Schluter inspected the dealership and spoke with Perrotti about the used car inventory. Perrotti alleges he informed Schluter the dealership had taken certain used cars in trade-ins, but had not been able to discharge the liens against those cars because of the dealership's cash-flow problems. Section 9, (C) of the purchase agreement provided that the seller was responsible to satisfy, and provide proof of satisfaction of all liens arising out of the operation of PSL at the closing. Section 1 (F) (IV) of the purchase agreement provided the creditors were to be paid out of the purchase price at closing, and listed the order of priorities in paying creditors.

On November 3, 1995, the parties entered into a management agreement, which provided Schulter and Whitey's, Inc. would commence management of the dealership on November 6, 1995. Schulter estimated he believed it would take between 60 and 90 days for Chrysler to approve the sale and close the transaction after the parties came to their agreements.
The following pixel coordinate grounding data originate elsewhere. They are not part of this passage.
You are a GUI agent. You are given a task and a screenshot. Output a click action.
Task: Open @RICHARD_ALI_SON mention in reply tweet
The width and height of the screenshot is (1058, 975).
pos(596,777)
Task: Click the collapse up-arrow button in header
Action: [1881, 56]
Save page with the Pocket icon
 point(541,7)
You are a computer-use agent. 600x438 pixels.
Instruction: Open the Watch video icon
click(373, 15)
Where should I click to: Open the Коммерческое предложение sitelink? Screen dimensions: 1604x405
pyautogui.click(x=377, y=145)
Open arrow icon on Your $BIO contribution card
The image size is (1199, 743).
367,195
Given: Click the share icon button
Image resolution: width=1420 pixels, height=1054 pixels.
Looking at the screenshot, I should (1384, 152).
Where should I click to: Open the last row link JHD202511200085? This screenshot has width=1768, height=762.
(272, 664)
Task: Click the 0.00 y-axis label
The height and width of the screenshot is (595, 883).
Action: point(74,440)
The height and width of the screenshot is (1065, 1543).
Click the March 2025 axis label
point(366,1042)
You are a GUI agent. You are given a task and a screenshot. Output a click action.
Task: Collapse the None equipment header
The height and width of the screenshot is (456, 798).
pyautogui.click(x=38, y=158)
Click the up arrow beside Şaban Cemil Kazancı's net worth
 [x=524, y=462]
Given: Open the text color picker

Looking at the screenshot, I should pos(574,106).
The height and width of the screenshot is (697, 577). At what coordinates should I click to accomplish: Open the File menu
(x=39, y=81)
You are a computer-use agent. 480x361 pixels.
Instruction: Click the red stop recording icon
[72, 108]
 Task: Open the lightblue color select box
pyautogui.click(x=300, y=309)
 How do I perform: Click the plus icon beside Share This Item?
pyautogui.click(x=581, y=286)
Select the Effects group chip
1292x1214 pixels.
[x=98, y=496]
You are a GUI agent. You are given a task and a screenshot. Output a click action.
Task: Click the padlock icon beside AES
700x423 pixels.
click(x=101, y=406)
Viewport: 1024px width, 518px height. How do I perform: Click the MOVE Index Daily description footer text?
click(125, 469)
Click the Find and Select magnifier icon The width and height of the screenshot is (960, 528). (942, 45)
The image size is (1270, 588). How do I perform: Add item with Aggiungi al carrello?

The management agreement provided that the manager would have sole and exclusive authority to manage and operate the business and should provide all working capital necessary for the operation of the business, including the new vehicle floor plan financing for the vehicles acquired after the commencement date. Whitey's was obligated to complete any work in process but did not have to pay interest, taxes, insurance, or carrying charges on any vehicles which it had declined to purchase under the purchase agreement. PSL had sole responsibility for liquidating the vehicles, and in compensation for its services, Whitey's would received 100 percent of the aggregate of net profits and losses from the operation of the business taken as a whole for the term of the contract. If Whitey's sold any new cars for PSL, PSL would be reimbursed at the factory invoice price less any adjustments for PSL's cost.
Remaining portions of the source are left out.